(Bloomberg) — The bill keeps rising for Lloyds Banking Group Plc's misdeeds.
The lender may need to set aside 500 million pounds ($847 million) more to compensate consumers who were wrongly sold insurance on loans, according to four analysts' estimates compiled by Bloomberg. That charge would come just days after Lloyds's behavior was called “reprehensible” by Bank of England Governor Mark Carney and it was fined 226 million pounds for manipulating interest rates.
The new provision for payment-protection insurance would be in addition to the 9.8 billion pounds, more than any other British lender, it has already set aside. Barclays Plc said today it took a 900 million-pound charge in the second quarter to cover costs for mis-sold loan insurance, bringing its total bill to 4.9 billion pounds.

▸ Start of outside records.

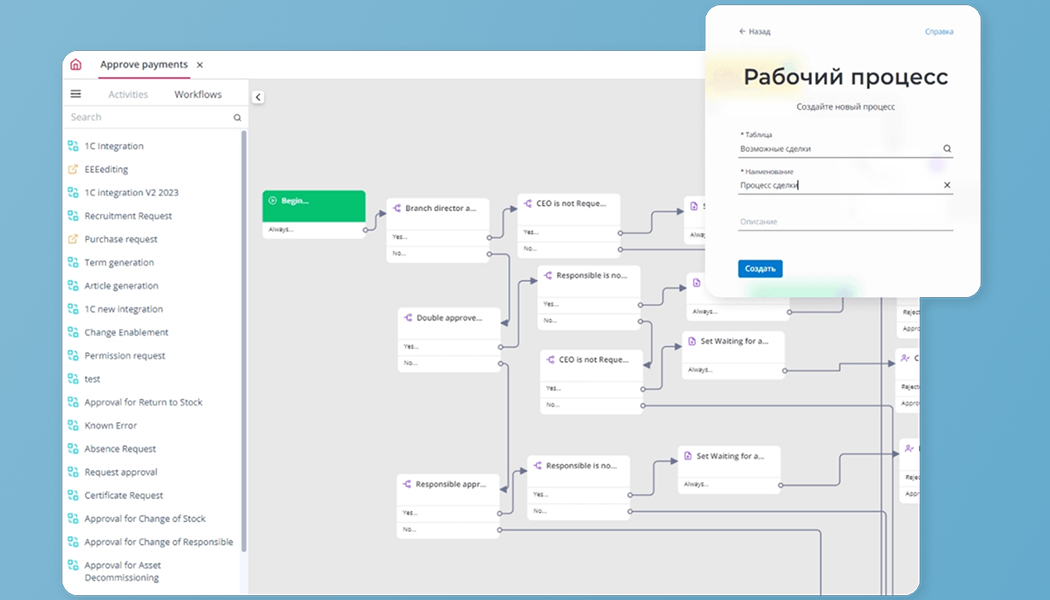Open the hamburger menu in the sidebar
This screenshot has height=600, width=1050.
(76, 94)
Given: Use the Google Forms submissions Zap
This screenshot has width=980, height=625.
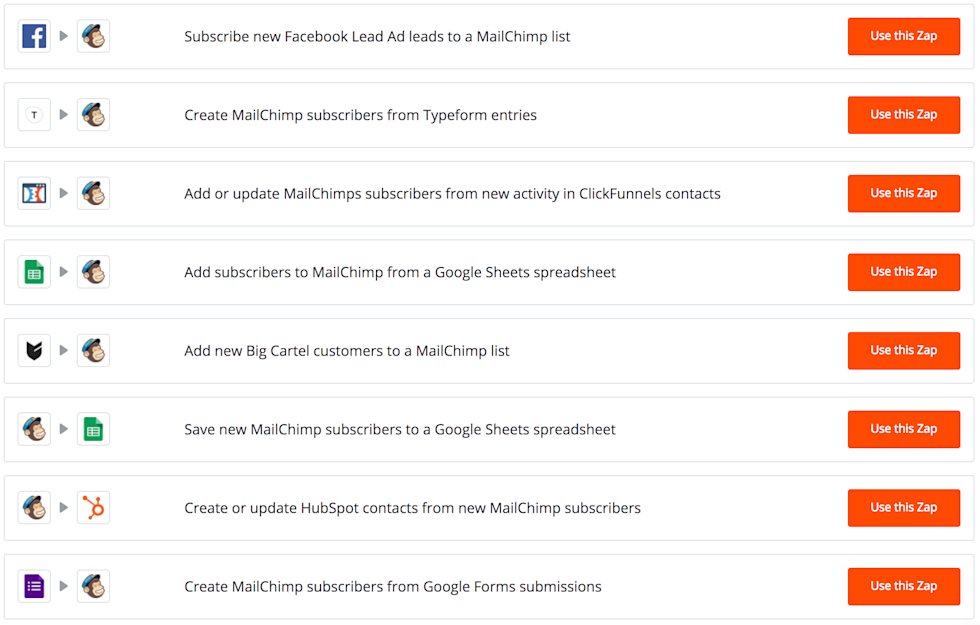Looking at the screenshot, I should (x=903, y=586).
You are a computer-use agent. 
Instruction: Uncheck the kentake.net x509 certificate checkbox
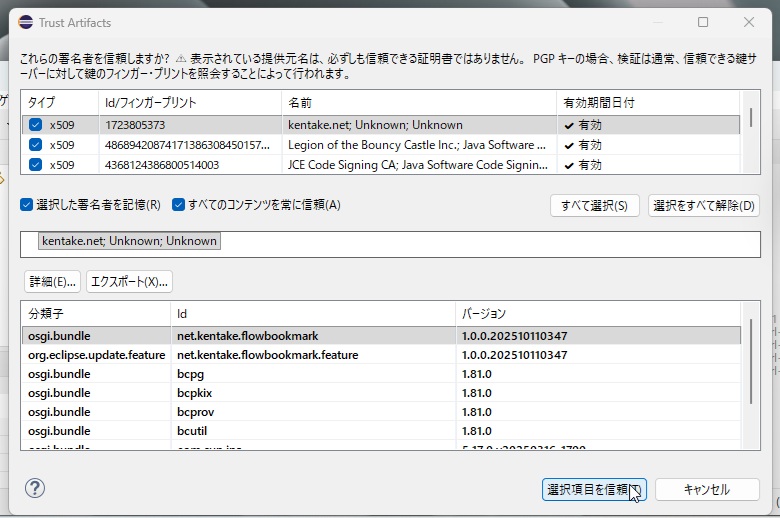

As Chief Executive Officer Antonio Horta-Osorio looks to build a case to pay a dividend and return Britain's largest mortgage lender to full private ownership before next year's national elections, he will still be digging out of past scandals when he reports first-half earnings before the market opens tomorrow. Costs for selling its TSB Banking Group Plc consumer unit may also weigh on statutory earnings, analysts at Deutsche Bank AG, led by Jason Napier, who has a buy recommendation on Lloyds's shares, wrote in a note to clients.
SFO Review
“You would have thought by now the taxpayer's stake in Lloyds probably would have been placed,” said Simon Willis, an analyst at Daniel Stewart Securities Plc in London. “There's a continuing series of supposed one-off charges” that is slowing that process, he said.
U.K. prosecutors are reviewing whether traders' manipulation of the BBA Sterling Repo Rate constituted criminal conduct, the Serious Fraud Office said on July 28. The U.K. Financial Conduct Authority earlier this year gave the SFO information about its findings on Lloyds and repo-related manipulation, which the agency is reviewing as part of a wider Libor-rigging investigation, said a person with knowledge of the issue.
Lloyds may report a 25% increase in underlying pretax profit to about 3.6 billion pounds for the six months through June 30, according to the average estimate of six analysts' surveyed by Bloomberg. Revenue will decline 3% to 9.1 billion pounds, according to the survey.
Shares Down
The bank, still 25% owned by the U.K. after receiving a bailout of more than 20 billion pounds, will be facing comparisons with the Royal Bank of Scotland Group Plc, the largest government-owned bank. Edinburgh-based RBS said July 25 that first-half profit almost doubled as impairment charges fell. The shares surged the most in more than four years on that day.
Lloyds's shares, which at 75.9 pence are above the British government's 61 pence break-even price, have declined 2.8% this year. That contrasts with RBS rising 6.8%, making it the only major British lender to see gains this year.
“The management is going to do whatever is necessary to clean the books and their act to make sure the sale can progress further,” Guy de Blonay, a London-based fund manager at Jupiter Asset Management Ltd., said in an interview.
The government in March sold a 4.2 billion-pound stake in London-based Lloyds to institutional investors, offering shares at 75.5 pence apiece, after it sold a 3.3 billion-pound stake at 75 pence last September.
Dividend Plans
Lloyds has said it plans to apply to the Bank of England in the second half of the year for permission to resume dividend payments, suspended since its bailout. A bank spokesman declined to comment on the earnings report or future dividends.
“They're going to have a very long, hard look at conduct risk before signing off,” said Mike Trippitt, an analyst at Numis Securities Ltd. who has a buy recommendation on the stock. A dividend at Lloyds would put “a bit of juice in the price,” of the shares, he said.
Lloyds isn't ready for a full return to the private sector, said Pat McFadden, a Labour Party member of the Treasury Committee.
“I don't think the job is complete,” he said in an interview. “The most important thing about return to private sector is it's done with a total focus on what's best for the public interest and for the wider economy and not any politically motivated timetable.”
–With assistance from Suzi Ring in London.